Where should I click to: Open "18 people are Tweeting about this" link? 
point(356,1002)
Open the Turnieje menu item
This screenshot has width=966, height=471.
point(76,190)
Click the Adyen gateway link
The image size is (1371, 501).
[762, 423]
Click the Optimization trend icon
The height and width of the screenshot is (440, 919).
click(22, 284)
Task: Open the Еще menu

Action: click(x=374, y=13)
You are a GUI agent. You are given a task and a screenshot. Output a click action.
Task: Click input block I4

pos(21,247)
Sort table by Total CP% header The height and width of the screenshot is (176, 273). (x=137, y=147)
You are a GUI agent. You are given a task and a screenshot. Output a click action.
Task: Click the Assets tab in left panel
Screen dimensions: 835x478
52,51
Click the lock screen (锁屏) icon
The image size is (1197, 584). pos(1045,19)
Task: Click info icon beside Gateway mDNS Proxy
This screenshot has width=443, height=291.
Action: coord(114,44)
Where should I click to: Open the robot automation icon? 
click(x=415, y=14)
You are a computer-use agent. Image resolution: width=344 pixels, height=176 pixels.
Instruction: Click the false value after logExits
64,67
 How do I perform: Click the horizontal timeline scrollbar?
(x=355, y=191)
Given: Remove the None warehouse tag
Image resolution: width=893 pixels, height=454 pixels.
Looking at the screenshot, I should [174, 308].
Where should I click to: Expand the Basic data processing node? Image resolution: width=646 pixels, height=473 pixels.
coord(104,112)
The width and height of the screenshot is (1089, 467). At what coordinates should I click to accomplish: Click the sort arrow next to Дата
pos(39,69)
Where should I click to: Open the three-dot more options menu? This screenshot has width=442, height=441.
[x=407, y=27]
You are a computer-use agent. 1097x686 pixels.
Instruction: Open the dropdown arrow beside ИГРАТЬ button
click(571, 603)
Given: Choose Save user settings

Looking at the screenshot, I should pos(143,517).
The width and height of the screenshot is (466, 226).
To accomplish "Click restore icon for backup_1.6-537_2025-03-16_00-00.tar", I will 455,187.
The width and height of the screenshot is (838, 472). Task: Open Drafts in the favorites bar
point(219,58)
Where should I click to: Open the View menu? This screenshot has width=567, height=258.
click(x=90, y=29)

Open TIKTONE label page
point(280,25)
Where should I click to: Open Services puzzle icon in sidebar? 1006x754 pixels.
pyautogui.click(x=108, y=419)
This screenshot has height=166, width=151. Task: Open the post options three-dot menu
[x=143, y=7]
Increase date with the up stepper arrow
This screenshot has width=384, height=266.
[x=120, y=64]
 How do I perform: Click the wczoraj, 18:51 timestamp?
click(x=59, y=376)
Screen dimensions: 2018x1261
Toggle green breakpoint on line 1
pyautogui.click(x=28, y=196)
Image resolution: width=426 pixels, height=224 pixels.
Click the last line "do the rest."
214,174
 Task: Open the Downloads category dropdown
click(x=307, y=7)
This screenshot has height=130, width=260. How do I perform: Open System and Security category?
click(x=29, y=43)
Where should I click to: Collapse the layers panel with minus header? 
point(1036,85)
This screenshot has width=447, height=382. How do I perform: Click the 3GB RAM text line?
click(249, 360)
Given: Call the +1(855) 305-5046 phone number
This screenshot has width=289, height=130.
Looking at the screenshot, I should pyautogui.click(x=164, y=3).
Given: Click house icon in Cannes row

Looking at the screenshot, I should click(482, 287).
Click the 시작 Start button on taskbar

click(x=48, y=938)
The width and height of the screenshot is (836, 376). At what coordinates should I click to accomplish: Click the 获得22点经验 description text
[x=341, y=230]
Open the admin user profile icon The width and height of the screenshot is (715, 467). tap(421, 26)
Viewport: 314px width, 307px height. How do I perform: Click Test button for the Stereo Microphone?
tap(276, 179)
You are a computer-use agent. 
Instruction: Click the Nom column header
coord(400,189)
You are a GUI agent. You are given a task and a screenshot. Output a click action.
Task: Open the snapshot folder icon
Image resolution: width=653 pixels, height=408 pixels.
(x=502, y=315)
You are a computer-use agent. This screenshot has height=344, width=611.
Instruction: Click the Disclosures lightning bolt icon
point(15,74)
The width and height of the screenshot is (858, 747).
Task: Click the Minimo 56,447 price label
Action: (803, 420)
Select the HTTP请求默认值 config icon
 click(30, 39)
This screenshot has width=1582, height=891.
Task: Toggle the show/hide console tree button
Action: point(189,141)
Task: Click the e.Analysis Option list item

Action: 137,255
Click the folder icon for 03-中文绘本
*****
▶ TASK GOAL
Please restate word for word only the lines running from the line that contains "Instruction: Click the Nom column header" to the final line of the listing above.

▶ TASK SOLUTION
Instruction: Click the Nom column header
coord(400,189)
You are a GUI agent. You are given a task and a screenshot. Output a click action.
Task: Open the snapshot folder icon
Image resolution: width=653 pixels, height=408 pixels.
(x=502, y=315)
You are a computer-use agent. This screenshot has height=344, width=611.
Instruction: Click the Disclosures lightning bolt icon
point(15,74)
The width and height of the screenshot is (858, 747).
Task: Click the Minimo 56,447 price label
Action: (803, 420)
Select the HTTP请求默认值 config icon
 click(30, 39)
This screenshot has width=1582, height=891.
Task: Toggle the show/hide console tree button
Action: point(189,141)
Task: Click the e.Analysis Option list item

Action: 137,255
Click the folder icon for 03-中文绘本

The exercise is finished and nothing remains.